• Extracted records
---------------

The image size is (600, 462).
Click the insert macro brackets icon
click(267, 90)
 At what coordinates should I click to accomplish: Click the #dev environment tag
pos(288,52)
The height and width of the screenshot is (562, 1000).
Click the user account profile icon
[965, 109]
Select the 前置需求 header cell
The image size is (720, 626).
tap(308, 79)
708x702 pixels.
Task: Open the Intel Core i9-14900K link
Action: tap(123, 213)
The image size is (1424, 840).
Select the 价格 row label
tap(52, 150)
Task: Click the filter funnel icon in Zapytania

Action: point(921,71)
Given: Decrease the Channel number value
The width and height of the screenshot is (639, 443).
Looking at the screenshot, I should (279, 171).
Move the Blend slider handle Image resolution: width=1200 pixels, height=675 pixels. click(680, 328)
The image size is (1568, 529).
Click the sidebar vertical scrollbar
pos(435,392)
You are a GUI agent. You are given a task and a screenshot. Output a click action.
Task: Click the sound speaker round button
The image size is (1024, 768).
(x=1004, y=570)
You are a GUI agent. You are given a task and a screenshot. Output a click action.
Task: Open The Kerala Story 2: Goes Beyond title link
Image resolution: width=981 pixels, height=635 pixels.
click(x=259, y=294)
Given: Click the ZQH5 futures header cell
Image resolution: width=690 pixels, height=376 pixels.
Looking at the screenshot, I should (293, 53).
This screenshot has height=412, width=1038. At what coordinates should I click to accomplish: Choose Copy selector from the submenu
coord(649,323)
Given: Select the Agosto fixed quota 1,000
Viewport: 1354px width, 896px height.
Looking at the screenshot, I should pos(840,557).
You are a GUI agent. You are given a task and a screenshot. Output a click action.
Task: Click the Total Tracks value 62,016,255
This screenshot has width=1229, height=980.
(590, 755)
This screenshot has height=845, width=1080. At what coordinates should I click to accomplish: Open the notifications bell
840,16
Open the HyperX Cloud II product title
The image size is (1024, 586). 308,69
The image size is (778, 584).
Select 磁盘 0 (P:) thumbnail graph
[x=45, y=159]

---------------

• Assignment
Transcribe the records above exactly.

• Exercise result
The image size is (600, 462).
Click the insert macro brackets icon
click(267, 90)
 At what coordinates should I click to accomplish: Click the #dev environment tag
pos(288,52)
The height and width of the screenshot is (562, 1000).
Click the user account profile icon
[965, 109]
Select the 前置需求 header cell
The image size is (720, 626).
tap(308, 79)
708x702 pixels.
Task: Open the Intel Core i9-14900K link
Action: tap(123, 213)
The image size is (1424, 840).
Select the 价格 row label
tap(52, 150)
Task: Click the filter funnel icon in Zapytania

Action: point(921,71)
Given: Decrease the Channel number value
The width and height of the screenshot is (639, 443).
Looking at the screenshot, I should (279, 171).
Move the Blend slider handle Image resolution: width=1200 pixels, height=675 pixels. click(680, 328)
The image size is (1568, 529).
Click the sidebar vertical scrollbar
pos(435,392)
You are a GUI agent. You are given a task and a screenshot. Output a click action.
Task: Click the sound speaker round button
The image size is (1024, 768).
(x=1004, y=570)
You are a GUI agent. You are given a task and a screenshot. Output a click action.
Task: Open The Kerala Story 2: Goes Beyond title link
Image resolution: width=981 pixels, height=635 pixels.
click(x=259, y=294)
Given: Click the ZQH5 futures header cell
Image resolution: width=690 pixels, height=376 pixels.
Looking at the screenshot, I should (293, 53).
This screenshot has height=412, width=1038. At what coordinates should I click to accomplish: Choose Copy selector from the submenu
coord(649,323)
Given: Select the Agosto fixed quota 1,000
Viewport: 1354px width, 896px height.
Looking at the screenshot, I should pos(840,557).
You are a GUI agent. You are given a task and a screenshot. Output a click action.
Task: Click the Total Tracks value 62,016,255
This screenshot has width=1229, height=980.
(590, 755)
This screenshot has height=845, width=1080. At what coordinates should I click to accomplish: Open the notifications bell
840,16
Open the HyperX Cloud II product title
The image size is (1024, 586). 308,69
The image size is (778, 584).
Select 磁盘 0 (P:) thumbnail graph
[x=45, y=159]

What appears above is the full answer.